> Work required:
In the answer, each line of the listing should appear again unchanged.
- - -
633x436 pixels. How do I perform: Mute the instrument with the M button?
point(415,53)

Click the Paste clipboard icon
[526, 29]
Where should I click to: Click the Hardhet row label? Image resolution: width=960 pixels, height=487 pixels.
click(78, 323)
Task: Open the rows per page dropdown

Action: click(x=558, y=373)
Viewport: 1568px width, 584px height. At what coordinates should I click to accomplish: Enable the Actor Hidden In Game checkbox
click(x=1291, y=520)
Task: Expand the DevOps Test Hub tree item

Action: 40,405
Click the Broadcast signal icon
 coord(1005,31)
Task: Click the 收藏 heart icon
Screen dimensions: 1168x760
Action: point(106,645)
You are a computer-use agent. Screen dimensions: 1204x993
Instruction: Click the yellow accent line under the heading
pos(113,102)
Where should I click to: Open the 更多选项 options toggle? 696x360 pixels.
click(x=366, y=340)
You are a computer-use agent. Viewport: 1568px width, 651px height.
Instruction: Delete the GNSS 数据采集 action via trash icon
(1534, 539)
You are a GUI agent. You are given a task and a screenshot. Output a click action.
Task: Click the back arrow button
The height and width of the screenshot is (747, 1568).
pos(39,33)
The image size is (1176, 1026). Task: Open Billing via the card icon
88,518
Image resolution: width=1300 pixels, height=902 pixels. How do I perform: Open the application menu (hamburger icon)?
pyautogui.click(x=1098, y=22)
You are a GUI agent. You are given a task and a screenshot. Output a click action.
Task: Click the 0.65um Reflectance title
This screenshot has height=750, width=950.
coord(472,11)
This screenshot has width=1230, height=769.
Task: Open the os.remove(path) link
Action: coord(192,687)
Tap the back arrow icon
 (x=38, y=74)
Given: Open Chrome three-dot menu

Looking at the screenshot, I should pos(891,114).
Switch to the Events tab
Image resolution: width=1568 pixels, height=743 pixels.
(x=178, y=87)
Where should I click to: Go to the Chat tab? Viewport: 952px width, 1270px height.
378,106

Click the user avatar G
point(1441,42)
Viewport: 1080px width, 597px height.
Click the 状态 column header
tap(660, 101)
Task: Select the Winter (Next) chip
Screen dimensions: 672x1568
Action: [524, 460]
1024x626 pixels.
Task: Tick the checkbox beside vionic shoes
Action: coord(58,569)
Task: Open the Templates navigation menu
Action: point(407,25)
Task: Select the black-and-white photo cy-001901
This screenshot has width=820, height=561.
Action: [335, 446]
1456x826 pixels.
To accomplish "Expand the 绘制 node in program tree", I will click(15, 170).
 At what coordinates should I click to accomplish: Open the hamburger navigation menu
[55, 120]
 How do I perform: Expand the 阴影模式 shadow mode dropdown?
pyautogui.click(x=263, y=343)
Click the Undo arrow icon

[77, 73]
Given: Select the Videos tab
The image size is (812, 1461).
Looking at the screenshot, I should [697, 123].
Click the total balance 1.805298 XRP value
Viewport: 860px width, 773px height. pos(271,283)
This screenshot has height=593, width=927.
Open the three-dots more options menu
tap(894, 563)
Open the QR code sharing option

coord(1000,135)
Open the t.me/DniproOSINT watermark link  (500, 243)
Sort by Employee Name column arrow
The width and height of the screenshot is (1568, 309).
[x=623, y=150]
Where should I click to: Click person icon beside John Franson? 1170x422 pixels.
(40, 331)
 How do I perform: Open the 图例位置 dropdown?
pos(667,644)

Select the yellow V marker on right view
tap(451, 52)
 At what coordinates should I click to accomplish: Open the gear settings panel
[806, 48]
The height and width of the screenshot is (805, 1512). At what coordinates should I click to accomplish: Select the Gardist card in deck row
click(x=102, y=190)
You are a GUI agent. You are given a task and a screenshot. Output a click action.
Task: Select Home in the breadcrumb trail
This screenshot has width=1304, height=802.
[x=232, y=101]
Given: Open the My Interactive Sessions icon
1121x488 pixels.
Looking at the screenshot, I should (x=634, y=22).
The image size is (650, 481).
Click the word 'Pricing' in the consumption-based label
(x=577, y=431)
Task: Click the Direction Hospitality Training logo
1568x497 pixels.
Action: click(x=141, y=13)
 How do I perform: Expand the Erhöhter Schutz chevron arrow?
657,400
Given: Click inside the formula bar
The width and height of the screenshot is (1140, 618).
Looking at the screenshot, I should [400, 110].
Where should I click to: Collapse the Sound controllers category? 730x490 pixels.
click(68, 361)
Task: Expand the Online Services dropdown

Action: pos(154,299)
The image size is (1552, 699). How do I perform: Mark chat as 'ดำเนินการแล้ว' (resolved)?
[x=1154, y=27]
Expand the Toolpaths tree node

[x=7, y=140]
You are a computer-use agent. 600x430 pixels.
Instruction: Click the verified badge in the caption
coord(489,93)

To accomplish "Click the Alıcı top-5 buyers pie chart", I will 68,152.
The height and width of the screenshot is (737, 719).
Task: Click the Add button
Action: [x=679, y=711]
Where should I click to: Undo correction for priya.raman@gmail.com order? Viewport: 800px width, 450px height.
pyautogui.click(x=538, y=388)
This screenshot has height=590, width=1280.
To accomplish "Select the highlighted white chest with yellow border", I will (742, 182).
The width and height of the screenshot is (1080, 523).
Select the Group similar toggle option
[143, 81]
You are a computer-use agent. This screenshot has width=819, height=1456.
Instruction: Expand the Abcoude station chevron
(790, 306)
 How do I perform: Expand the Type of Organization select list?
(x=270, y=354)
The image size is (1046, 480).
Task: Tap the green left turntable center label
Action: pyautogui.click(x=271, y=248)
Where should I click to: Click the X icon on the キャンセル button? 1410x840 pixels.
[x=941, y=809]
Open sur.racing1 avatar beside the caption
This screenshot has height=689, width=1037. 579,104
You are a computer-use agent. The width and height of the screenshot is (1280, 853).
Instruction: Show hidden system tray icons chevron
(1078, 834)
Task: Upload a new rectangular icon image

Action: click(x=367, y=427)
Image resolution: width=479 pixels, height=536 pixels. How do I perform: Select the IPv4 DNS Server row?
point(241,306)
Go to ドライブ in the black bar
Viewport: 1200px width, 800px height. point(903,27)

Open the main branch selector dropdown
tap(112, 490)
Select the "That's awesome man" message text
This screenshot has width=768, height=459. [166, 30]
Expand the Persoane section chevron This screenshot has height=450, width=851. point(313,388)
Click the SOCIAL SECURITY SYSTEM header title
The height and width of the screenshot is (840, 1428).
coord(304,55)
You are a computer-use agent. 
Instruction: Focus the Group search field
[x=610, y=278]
- - -
> Solution to this exercise:
633x436 pixels. How do I perform: Mute the instrument with the M button?
point(415,53)

Click the Paste clipboard icon
[526, 29]
Where should I click to: Click the Hardhet row label? Image resolution: width=960 pixels, height=487 pixels.
click(78, 323)
Task: Open the rows per page dropdown

Action: click(x=558, y=373)
Viewport: 1568px width, 584px height. At what coordinates should I click to accomplish: Enable the Actor Hidden In Game checkbox
click(x=1291, y=520)
Task: Expand the DevOps Test Hub tree item

Action: 40,405
Click the Broadcast signal icon
 coord(1005,31)
Task: Click the 收藏 heart icon
Screen dimensions: 1168x760
Action: point(106,645)
You are a computer-use agent. Screen dimensions: 1204x993
Instruction: Click the yellow accent line under the heading
pos(113,102)
Where should I click to: Open the 更多选项 options toggle? 696x360 pixels.
click(x=366, y=340)
You are a computer-use agent. Viewport: 1568px width, 651px height.
Instruction: Delete the GNSS 数据采集 action via trash icon
(1534, 539)
You are a GUI agent. You are given a task and a screenshot. Output a click action.
Task: Click the back arrow button
The height and width of the screenshot is (747, 1568).
pos(39,33)
The image size is (1176, 1026). Task: Open Billing via the card icon
88,518
Image resolution: width=1300 pixels, height=902 pixels. How do I perform: Open the application menu (hamburger icon)?
pyautogui.click(x=1098, y=22)
You are a GUI agent. You are given a task and a screenshot. Output a click action.
Task: Click the 0.65um Reflectance title
This screenshot has height=750, width=950.
coord(472,11)
This screenshot has width=1230, height=769.
Task: Open the os.remove(path) link
Action: coord(192,687)
Tap the back arrow icon
 (x=38, y=74)
Given: Open Chrome three-dot menu

Looking at the screenshot, I should pos(891,114).
Switch to the Events tab
Image resolution: width=1568 pixels, height=743 pixels.
(x=178, y=87)
Where should I click to: Go to the Chat tab? Viewport: 952px width, 1270px height.
378,106

Click the user avatar G
point(1441,42)
Viewport: 1080px width, 597px height.
Click the 状态 column header
tap(660, 101)
Task: Select the Winter (Next) chip
Screen dimensions: 672x1568
Action: [524, 460]
1024x626 pixels.
Task: Tick the checkbox beside vionic shoes
Action: coord(58,569)
Task: Open the Templates navigation menu
Action: point(407,25)
Task: Select the black-and-white photo cy-001901
This screenshot has width=820, height=561.
Action: [335, 446]
1456x826 pixels.
To accomplish "Expand the 绘制 node in program tree", I will click(15, 170).
 At what coordinates should I click to accomplish: Open the hamburger navigation menu
[55, 120]
 How do I perform: Expand the 阴影模式 shadow mode dropdown?
pyautogui.click(x=263, y=343)
Click the Undo arrow icon

[77, 73]
Given: Select the Videos tab
The image size is (812, 1461).
Looking at the screenshot, I should [697, 123].
Click the total balance 1.805298 XRP value
Viewport: 860px width, 773px height. pos(271,283)
This screenshot has height=593, width=927.
Open the three-dots more options menu
tap(894, 563)
Open the QR code sharing option

coord(1000,135)
Open the t.me/DniproOSINT watermark link  (500, 243)
Sort by Employee Name column arrow
The width and height of the screenshot is (1568, 309).
[x=623, y=150]
Where should I click to: Click person icon beside John Franson? 1170x422 pixels.
(40, 331)
 How do I perform: Open the 图例位置 dropdown?
pos(667,644)

Select the yellow V marker on right view
tap(451, 52)
 At what coordinates should I click to accomplish: Open the gear settings panel
[806, 48]
The height and width of the screenshot is (805, 1512). At what coordinates should I click to accomplish: Select the Gardist card in deck row
click(x=102, y=190)
You are a GUI agent. You are given a task and a screenshot. Output a click action.
Task: Select Home in the breadcrumb trail
This screenshot has width=1304, height=802.
[x=232, y=101]
Given: Open the My Interactive Sessions icon
1121x488 pixels.
Looking at the screenshot, I should (x=634, y=22).
The image size is (650, 481).
Click the word 'Pricing' in the consumption-based label
(x=577, y=431)
Task: Click the Direction Hospitality Training logo
1568x497 pixels.
Action: click(x=141, y=13)
 How do I perform: Expand the Erhöhter Schutz chevron arrow?
657,400
Given: Click inside the formula bar
The width and height of the screenshot is (1140, 618).
Looking at the screenshot, I should [400, 110].
Where should I click to: Collapse the Sound controllers category? 730x490 pixels.
click(68, 361)
Task: Expand the Online Services dropdown

Action: pos(154,299)
The image size is (1552, 699). How do I perform: Mark chat as 'ดำเนินการแล้ว' (resolved)?
[x=1154, y=27]
Expand the Toolpaths tree node

[x=7, y=140]
You are a computer-use agent. 600x430 pixels.
Instruction: Click the verified badge in the caption
coord(489,93)

To accomplish "Click the Alıcı top-5 buyers pie chart", I will 68,152.
The height and width of the screenshot is (737, 719).
Task: Click the Add button
Action: [x=679, y=711]
Where should I click to: Undo correction for priya.raman@gmail.com order? Viewport: 800px width, 450px height.
pyautogui.click(x=538, y=388)
This screenshot has height=590, width=1280.
To accomplish "Select the highlighted white chest with yellow border", I will (742, 182).
The width and height of the screenshot is (1080, 523).
Select the Group similar toggle option
[143, 81]
You are a computer-use agent. This screenshot has width=819, height=1456.
Instruction: Expand the Abcoude station chevron
(790, 306)
 How do I perform: Expand the Type of Organization select list?
(x=270, y=354)
The image size is (1046, 480).
Task: Tap the green left turntable center label
Action: pyautogui.click(x=271, y=248)
Where should I click to: Click the X icon on the キャンセル button? 1410x840 pixels.
[x=941, y=809]
Open sur.racing1 avatar beside the caption
This screenshot has height=689, width=1037. 579,104
You are a computer-use agent. The width and height of the screenshot is (1280, 853).
Instruction: Show hidden system tray icons chevron
(1078, 834)
Task: Upload a new rectangular icon image

Action: click(x=367, y=427)
Image resolution: width=479 pixels, height=536 pixels. How do I perform: Select the IPv4 DNS Server row?
point(241,306)
Go to ドライブ in the black bar
Viewport: 1200px width, 800px height. point(903,27)

Open the main branch selector dropdown
tap(112, 490)
Select the "That's awesome man" message text
This screenshot has width=768, height=459. [166, 30]
Expand the Persoane section chevron This screenshot has height=450, width=851. point(313,388)
Click the SOCIAL SECURITY SYSTEM header title
The height and width of the screenshot is (840, 1428).
coord(304,55)
You are a computer-use agent. 
Instruction: Focus the Group search field
[x=610, y=278]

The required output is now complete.